Task = Rewrite the stretch from the line that contains "Click the ESA logo" through the end of the items, replacing "RGBA" with "CMYK" and leaving everything else unchanged.
::: Working data :::
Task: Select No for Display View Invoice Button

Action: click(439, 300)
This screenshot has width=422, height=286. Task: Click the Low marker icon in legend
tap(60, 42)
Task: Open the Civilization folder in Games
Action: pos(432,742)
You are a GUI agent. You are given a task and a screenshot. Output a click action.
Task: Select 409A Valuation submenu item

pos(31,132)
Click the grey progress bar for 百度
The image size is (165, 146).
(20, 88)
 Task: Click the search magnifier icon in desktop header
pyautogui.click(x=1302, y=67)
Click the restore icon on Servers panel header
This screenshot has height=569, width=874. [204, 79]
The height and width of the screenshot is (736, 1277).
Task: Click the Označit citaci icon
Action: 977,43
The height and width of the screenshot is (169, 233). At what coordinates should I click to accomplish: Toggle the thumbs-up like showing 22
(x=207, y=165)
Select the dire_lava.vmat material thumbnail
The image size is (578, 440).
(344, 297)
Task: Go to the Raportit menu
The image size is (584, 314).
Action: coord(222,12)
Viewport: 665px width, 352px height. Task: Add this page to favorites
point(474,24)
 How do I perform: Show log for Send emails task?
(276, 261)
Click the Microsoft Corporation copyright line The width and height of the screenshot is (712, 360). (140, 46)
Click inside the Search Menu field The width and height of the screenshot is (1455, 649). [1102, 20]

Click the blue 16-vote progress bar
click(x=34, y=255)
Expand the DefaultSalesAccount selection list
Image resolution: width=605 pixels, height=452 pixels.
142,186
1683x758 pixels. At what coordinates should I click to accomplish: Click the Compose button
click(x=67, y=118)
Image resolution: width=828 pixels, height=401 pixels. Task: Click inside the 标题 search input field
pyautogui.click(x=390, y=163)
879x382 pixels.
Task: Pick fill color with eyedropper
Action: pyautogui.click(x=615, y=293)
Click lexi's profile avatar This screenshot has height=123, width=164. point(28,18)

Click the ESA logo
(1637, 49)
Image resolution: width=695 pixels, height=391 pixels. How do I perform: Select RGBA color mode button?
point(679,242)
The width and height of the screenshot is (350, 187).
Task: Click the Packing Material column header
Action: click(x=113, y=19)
:::
Solved problem =
Click the ESA logo
(1637, 49)
Image resolution: width=695 pixels, height=391 pixels. How do I perform: Select CMYK color mode button?
point(679,242)
The width and height of the screenshot is (350, 187).
Task: Click the Packing Material column header
Action: click(x=113, y=19)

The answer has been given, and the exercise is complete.